Zu Nr. 3: Zuwiderhandlungen sind als Ordnungswidrigkeiten mit einer Geldbuße bis zu 25.000 Euro bewehrt (§ 73 Abs. 1a Nr. 6 und Abs. 2 IfSG) und bei vorsätzlicher Handlung und dadurch der Verbreitung des Erregers gemäß § 74 IfSG mit Freiheitsstrafe bis zu fünf Jahren oder Geldstrafe bewehrt. Die Anordnung stellt eine Maßnahme nach § 28 Abs. 1 Satz 1 IfSG dar.
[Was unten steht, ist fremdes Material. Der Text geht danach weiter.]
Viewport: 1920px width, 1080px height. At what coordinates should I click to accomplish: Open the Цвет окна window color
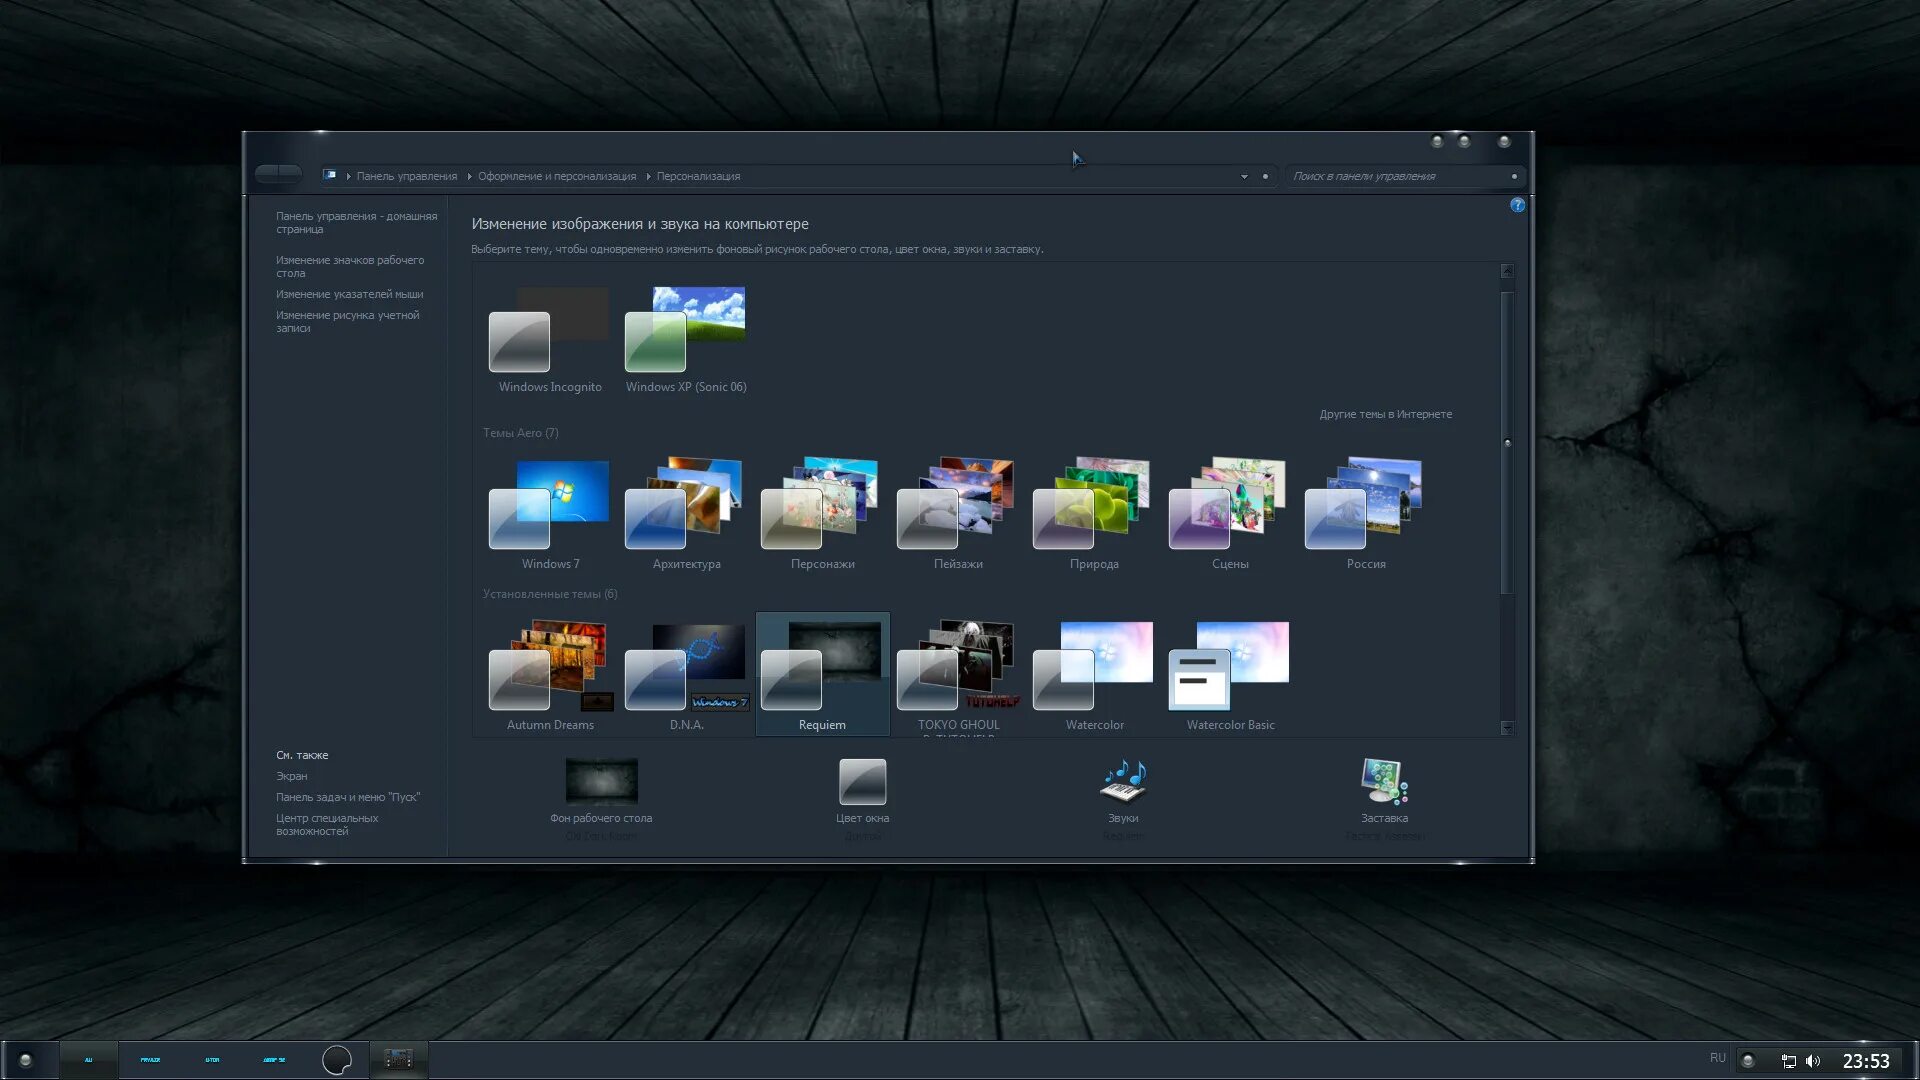point(862,783)
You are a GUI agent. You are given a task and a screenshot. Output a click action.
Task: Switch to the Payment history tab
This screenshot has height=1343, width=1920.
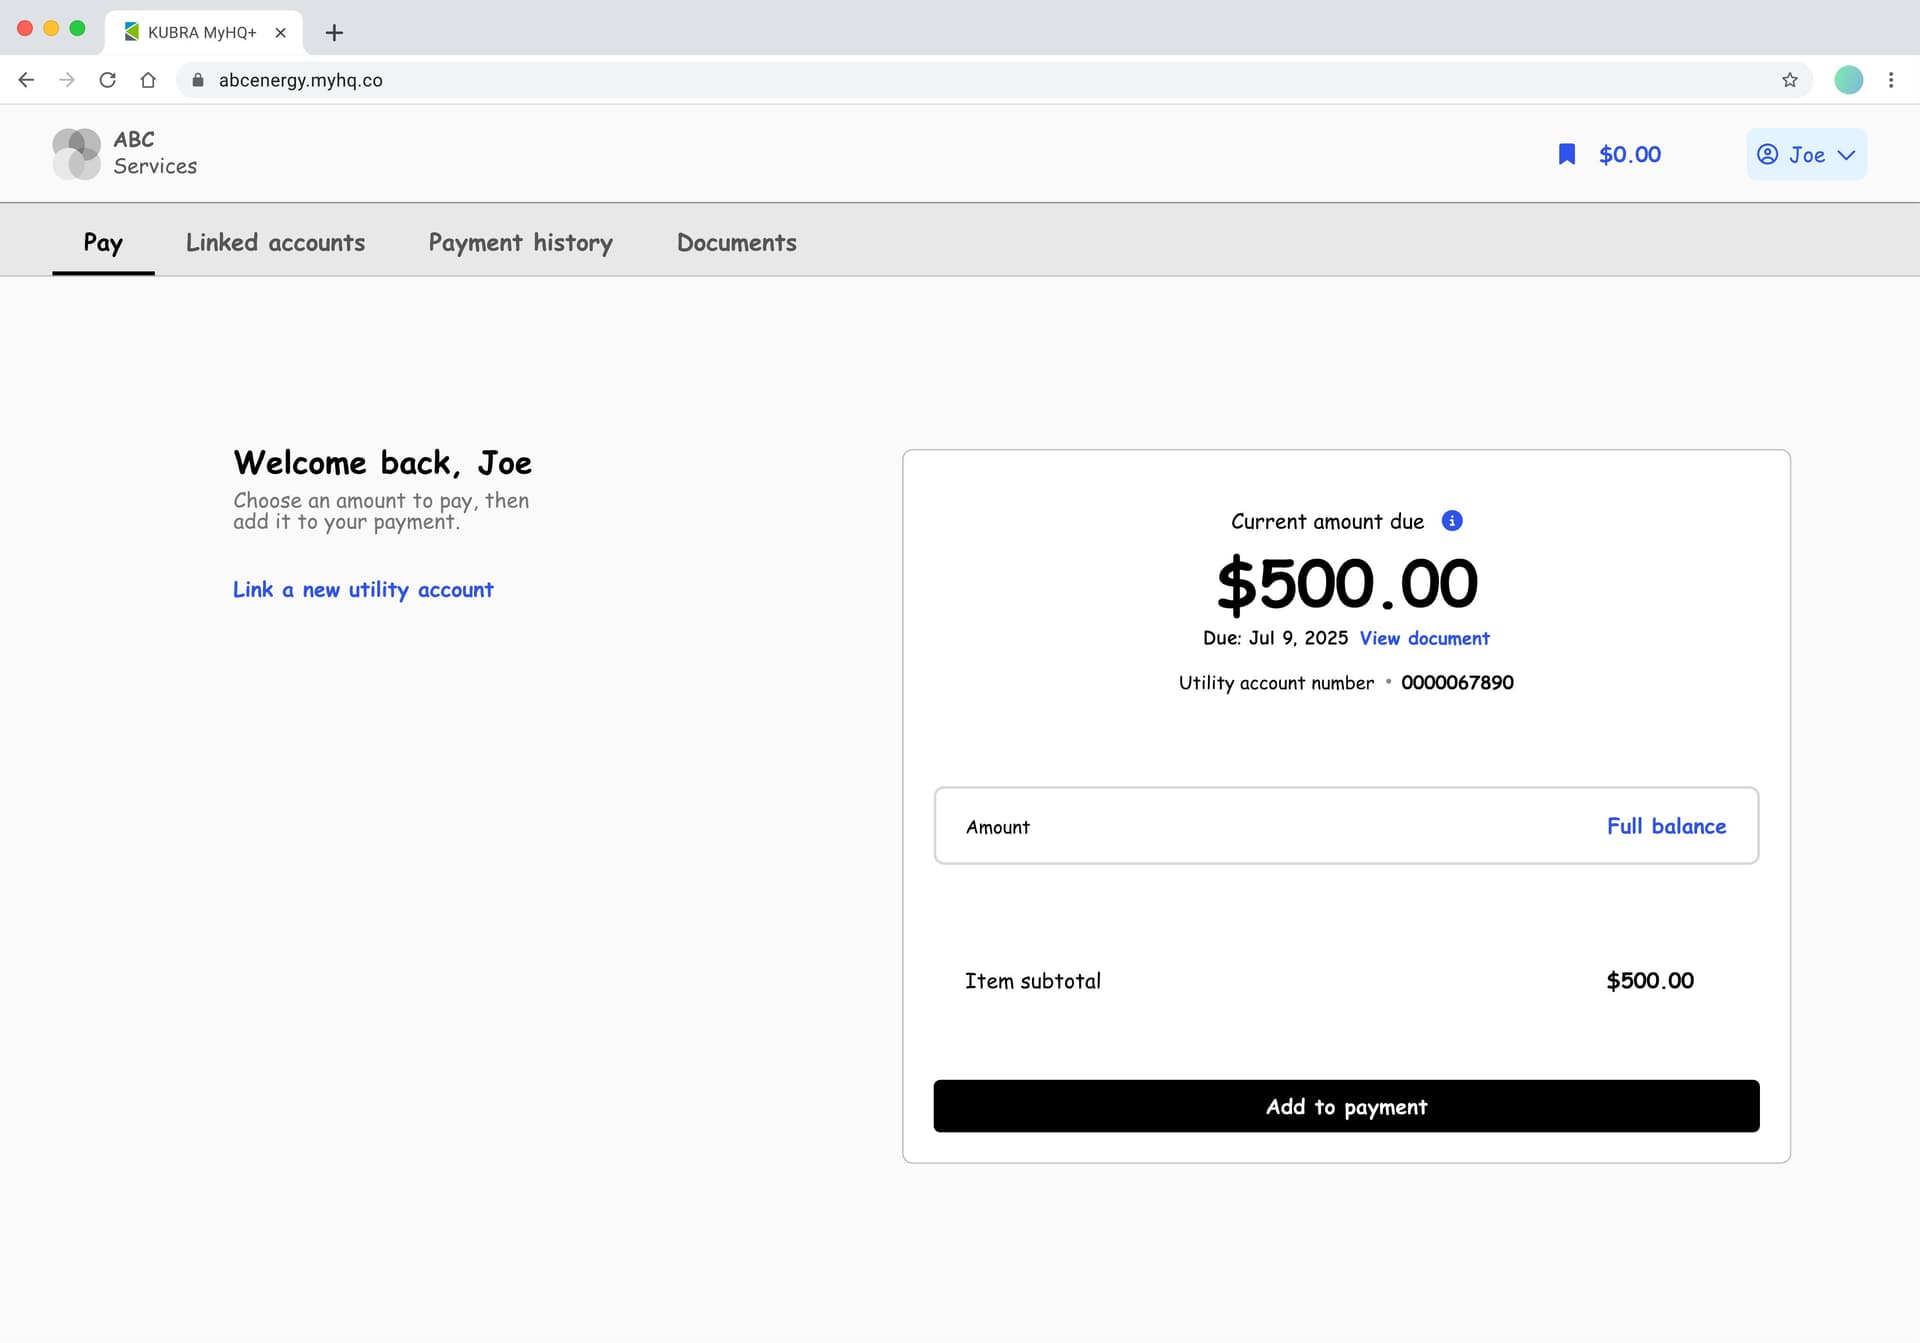point(520,242)
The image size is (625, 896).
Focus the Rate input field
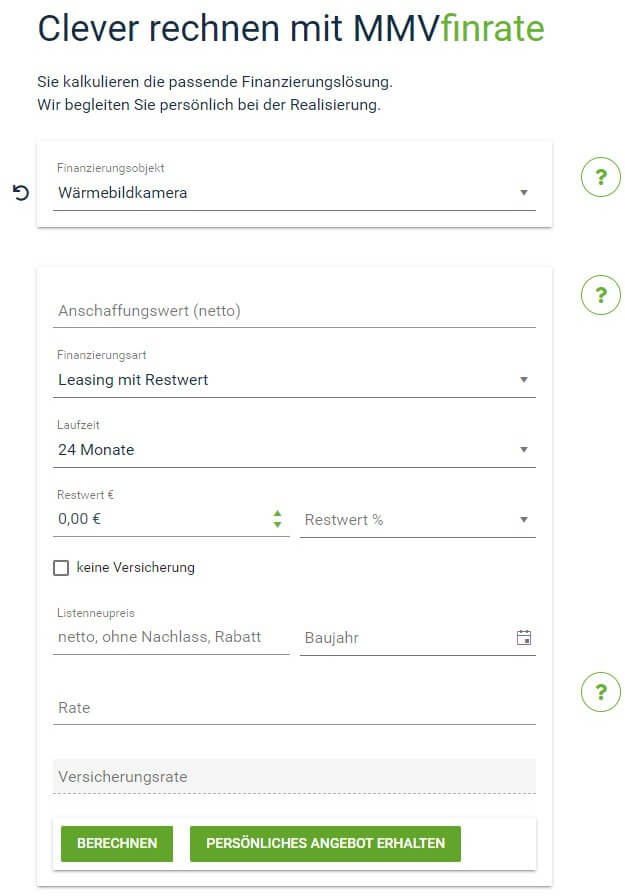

Zu Nr. 4: Die Allgemeinverfügung gilt einen Tag nach ihrer Veröffentlichung als bekannt gegeben (§ 1 Absatz 1 Landesverwaltungsverfahrensgesetz (GVBl. 1976, 308) in Verbindung mit § 41 Absatz 4 Satz 4 VwVfG). Sie ist nicht befristet, wird aber bei entsprechender erneuter Risikoeinschätzung ganz oder teilweise aufgehoben.
Rechtsbehelfsbelehrung:
Gegen diese Allgemeinverfügung kann innerhalb eines Monats nach öffentlicher Bekanntgabe Widerspruch erhoben werden. Der Widerspruch ist schriftlich oder zur Niederschrift bei der Stadtverwaltung Speyer (Postanschrift: Maximilianstraße 100, 67346 Speyer) zu erheben.
Die Schriftform kann durch die elektronische Form ersetzt werden. In diesem Fall ist das elektronische Dokument, versehen mit einer qualifizierten elektronischen Signatur nach dem Vertrauensdienstegesetz (VDG) vom 18.07.2017 (BGBl. I S. 2745), in der jeweils geltenden Fassung, an folgende Mailadresse zu richten: Diese E-Mail-Adresse ist vor Spambots geschützt! Zur Anzeige muss JavaScript eingeschaltet sein!.
Bei der Verwendung der elektronischen Form sind besondere technische Rahmenbedingungen zu beachten. Nähere Einzelheiten dazu finden Sie im Internet unter www.speyer.de ? Impressum ? Rahmenbedingungen für elektronische Kommunikation.